With the British Army on course to miss its targets for the number of recruits it should have by 2020, the figures will pile more pressure on the government over its decision to outsource recruitment to a private company.

The MoD signed a decade-long £495m contract with Capita back in 2012 to manage recruitment to the armed forces. However, the National Audit Office found in December that Capita had consistently missed the army’s targets, with the shortfall ranging from 21% to 45% each year.

A 2017 report published by Tory MP Mark Francois, who also sits on the defence select committee and has called the Capita contract a “calamity”, attributed the fall in recruits to low unemployment, an ageing population, the increase in people taking up post-16 education and the ending of the deployment to Afghanistan in 2014.

However, the shadow defence secretary, Nia Griffith, had little doubt where blame lies.
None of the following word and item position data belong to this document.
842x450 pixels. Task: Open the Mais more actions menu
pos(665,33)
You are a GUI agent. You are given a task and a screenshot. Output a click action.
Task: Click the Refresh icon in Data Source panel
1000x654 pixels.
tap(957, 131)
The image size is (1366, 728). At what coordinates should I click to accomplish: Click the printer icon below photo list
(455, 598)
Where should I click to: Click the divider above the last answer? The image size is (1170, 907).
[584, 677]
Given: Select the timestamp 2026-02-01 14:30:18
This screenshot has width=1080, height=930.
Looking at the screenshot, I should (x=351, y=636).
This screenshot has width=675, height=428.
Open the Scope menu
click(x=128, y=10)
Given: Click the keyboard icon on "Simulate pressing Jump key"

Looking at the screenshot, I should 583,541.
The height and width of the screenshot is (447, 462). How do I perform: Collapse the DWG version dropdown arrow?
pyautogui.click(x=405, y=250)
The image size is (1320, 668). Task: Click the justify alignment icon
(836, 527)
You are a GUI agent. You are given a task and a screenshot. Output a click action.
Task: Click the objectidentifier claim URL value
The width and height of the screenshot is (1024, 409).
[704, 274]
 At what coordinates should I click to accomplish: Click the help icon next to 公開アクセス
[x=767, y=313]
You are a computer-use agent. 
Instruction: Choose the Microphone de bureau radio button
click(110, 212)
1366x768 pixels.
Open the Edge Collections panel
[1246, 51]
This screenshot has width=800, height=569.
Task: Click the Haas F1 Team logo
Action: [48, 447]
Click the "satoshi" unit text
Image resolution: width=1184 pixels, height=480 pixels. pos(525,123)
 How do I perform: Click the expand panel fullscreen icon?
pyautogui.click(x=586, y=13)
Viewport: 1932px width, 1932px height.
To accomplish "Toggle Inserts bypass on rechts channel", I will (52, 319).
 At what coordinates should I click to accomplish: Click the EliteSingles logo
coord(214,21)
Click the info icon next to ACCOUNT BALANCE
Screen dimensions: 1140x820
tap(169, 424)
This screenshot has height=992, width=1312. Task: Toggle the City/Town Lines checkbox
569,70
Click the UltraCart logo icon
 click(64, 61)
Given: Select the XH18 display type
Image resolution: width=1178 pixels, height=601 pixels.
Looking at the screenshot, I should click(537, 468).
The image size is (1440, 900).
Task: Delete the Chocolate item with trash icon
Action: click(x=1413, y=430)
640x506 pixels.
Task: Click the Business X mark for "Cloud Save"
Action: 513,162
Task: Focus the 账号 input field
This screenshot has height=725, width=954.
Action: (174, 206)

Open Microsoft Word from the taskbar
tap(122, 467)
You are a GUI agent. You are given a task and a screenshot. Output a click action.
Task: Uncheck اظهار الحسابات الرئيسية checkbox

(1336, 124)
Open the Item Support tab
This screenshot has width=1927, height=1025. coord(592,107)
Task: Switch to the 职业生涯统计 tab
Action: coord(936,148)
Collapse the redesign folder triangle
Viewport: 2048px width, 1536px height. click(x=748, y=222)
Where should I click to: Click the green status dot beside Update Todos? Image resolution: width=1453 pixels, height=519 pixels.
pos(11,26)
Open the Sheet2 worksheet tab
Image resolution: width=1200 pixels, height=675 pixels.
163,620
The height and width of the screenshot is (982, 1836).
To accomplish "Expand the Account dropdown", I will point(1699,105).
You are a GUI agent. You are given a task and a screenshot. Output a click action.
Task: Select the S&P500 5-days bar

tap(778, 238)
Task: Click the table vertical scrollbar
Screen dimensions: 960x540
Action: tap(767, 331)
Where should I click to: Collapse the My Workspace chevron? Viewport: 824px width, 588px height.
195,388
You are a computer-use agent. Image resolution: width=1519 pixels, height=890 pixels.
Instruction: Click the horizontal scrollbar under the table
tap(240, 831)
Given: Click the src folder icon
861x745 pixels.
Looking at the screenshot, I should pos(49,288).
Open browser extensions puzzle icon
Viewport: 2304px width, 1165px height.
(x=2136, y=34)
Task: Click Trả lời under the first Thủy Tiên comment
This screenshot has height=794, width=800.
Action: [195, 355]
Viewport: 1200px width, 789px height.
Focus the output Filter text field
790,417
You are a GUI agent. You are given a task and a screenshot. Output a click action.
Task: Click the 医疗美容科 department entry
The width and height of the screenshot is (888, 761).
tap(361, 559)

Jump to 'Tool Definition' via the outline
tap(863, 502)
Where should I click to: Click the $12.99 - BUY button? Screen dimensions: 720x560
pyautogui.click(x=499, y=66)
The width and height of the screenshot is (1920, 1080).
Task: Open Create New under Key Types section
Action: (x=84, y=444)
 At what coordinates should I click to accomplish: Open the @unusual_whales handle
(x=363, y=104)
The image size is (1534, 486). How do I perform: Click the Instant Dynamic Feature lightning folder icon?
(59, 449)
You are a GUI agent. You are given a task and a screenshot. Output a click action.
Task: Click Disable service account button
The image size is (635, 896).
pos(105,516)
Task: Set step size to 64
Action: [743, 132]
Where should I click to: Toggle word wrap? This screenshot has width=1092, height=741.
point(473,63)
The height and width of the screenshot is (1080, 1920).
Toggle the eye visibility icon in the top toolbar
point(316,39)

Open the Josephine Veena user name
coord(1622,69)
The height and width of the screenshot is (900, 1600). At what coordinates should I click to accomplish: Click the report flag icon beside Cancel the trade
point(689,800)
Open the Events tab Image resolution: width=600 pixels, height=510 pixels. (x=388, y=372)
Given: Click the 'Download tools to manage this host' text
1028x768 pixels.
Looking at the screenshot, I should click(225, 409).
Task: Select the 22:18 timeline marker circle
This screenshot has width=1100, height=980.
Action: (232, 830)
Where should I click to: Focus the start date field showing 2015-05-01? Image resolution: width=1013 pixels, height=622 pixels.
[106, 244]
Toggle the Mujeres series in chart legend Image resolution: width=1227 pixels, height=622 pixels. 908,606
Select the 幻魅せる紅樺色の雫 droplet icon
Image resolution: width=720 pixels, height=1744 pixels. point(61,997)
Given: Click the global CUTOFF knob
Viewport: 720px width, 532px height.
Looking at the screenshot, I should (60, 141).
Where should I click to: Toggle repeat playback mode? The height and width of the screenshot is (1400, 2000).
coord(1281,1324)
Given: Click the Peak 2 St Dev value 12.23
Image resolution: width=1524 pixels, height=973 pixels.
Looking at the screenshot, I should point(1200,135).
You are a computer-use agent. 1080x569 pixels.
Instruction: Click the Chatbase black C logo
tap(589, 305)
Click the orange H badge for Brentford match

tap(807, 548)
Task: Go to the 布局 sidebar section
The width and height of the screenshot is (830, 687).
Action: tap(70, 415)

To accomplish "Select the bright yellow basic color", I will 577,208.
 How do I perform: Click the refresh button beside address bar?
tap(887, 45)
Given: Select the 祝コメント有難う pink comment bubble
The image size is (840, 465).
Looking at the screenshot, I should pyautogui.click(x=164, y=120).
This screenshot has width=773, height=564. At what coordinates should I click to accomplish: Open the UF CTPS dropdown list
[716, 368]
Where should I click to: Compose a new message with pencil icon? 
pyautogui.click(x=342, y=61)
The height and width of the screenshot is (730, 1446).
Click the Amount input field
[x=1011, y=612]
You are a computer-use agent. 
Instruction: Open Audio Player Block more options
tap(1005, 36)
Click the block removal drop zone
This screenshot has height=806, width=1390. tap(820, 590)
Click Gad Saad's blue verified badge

“Ministers are guilty of appalling complacency as personnel numbers fall month after month. There is now nothing short of a crisis in recruitment and retention to the army. The decision to outsource recruitment to a private company, Capita, has been a total failure. It is high time to scrap that bad deal and bring the service back in house.”

There are, however, signs Capita is starting to get its act together. The company said the Recruiting Partnering Project was showing signs of improvement after it began working more closely with the Army.

“We fundamentally changed the working relationship,” said chief executive Jon Lewis. “It’s creating a common sense of ownership rather than dare I say it the master and servant relationship that was the picture of old. We’ve got to be in it together.”

The London Evening Standard said “the campaign was criticised in the media for its provocative approach to recruits”, which which targets ‘snowflakes’, ‘selfie addicts’ and ‘me, me, me millennials’.

Yet it appears to be bearing fruit, with applications for the British army at a five-year high and the ad campaign leading to a 78% rise in website visits.